**What is expected:** From the article below, list every source that its opening question names as a place a model might be deployed from.

Deploying Pre-trained Keras Models Using Tensorflow 2 on Amazon SageMaker

How does one go about deploying a model on Amazon SageMaker from Keras, TensorFlow, or TensorFlow Hub without first doing training?

There are countless articles and blog posts discussing how to train a machine learning model using TensorFlow or Keras, and then deploy that model right away to Amazon SageMaker. But what if you're already starting from a SavedModel, or just want to serve up a model trained on plain vanilla ImageNet from within your own AWS account? You might end up wading through tons of confusing, outdated information that will misguide you, causing you to go down rabbit holes that will make things seem unnecessarily complex. For instance, you might be inclined to use compatibility libraries to find low-level attributes of modern classes to leverage older deprecated function calls, or to build totally unnecessary infrastructure along the side that makes a Docker container for your model, which will be inevitably broken because you don't know how to invoke it. And undoubtedly, swimming through the AWS documentation yields few if any practical examples of the many classes you can instantiate in order to (presumably) achieve the same thing, and yet they don't work the same at all. When it's all said and done, you might wonder why it works in the first place, and upon learning why, uncover that something you used isn't what you intended to use after all.

Nevertheless, I had quite an adventure doing this, and have distilled it into a simple Jupyter notebook you can leverage with your own models for your own use. Check out the notebook now:

https://github.com/mrcity/mlworkshop/blob/master/sagemaker/deploy-model.ipynb

This notebook illustrates the following operations:

Instantiating a ResNet50 model from Keras, pre-loaded with ImageNet weights
Sanity-checking the model

Examining the model's layers without using TensorBoard
Setting up inference on multiple images at once

Creating a SavedModel with modern TensorFlow 2.0 APIs without requiring use of a Session
Tarring & GZipping the model
Re-importing the model

Using SageMaker 1.x library instead of SageMaker 2.x
Why can't you just make a Predictor from the Model you instantiated?

**Data lines:**
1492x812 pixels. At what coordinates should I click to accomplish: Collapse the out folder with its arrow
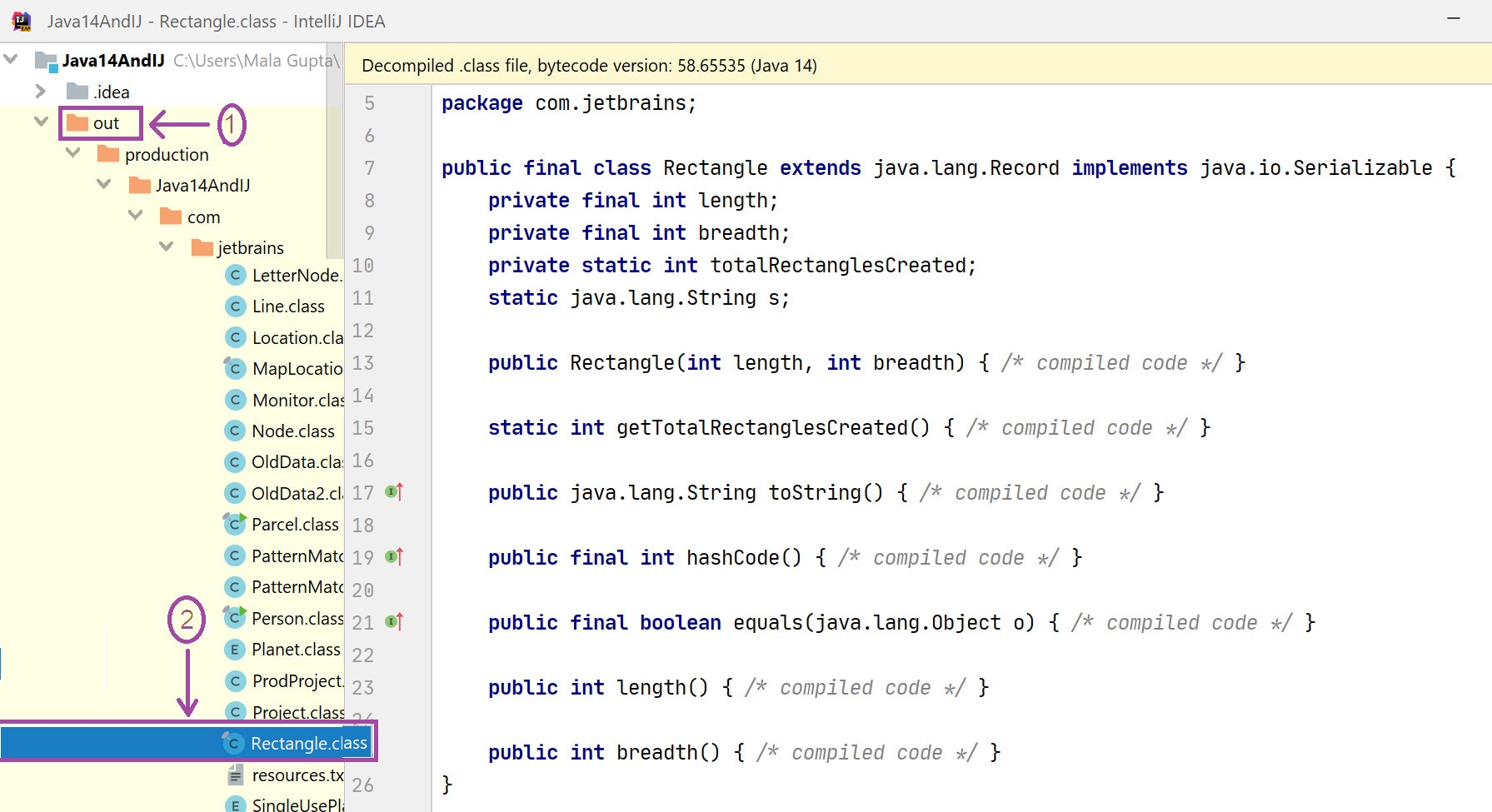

**Answer:** Keras, TensorFlow, TensorFlow Hub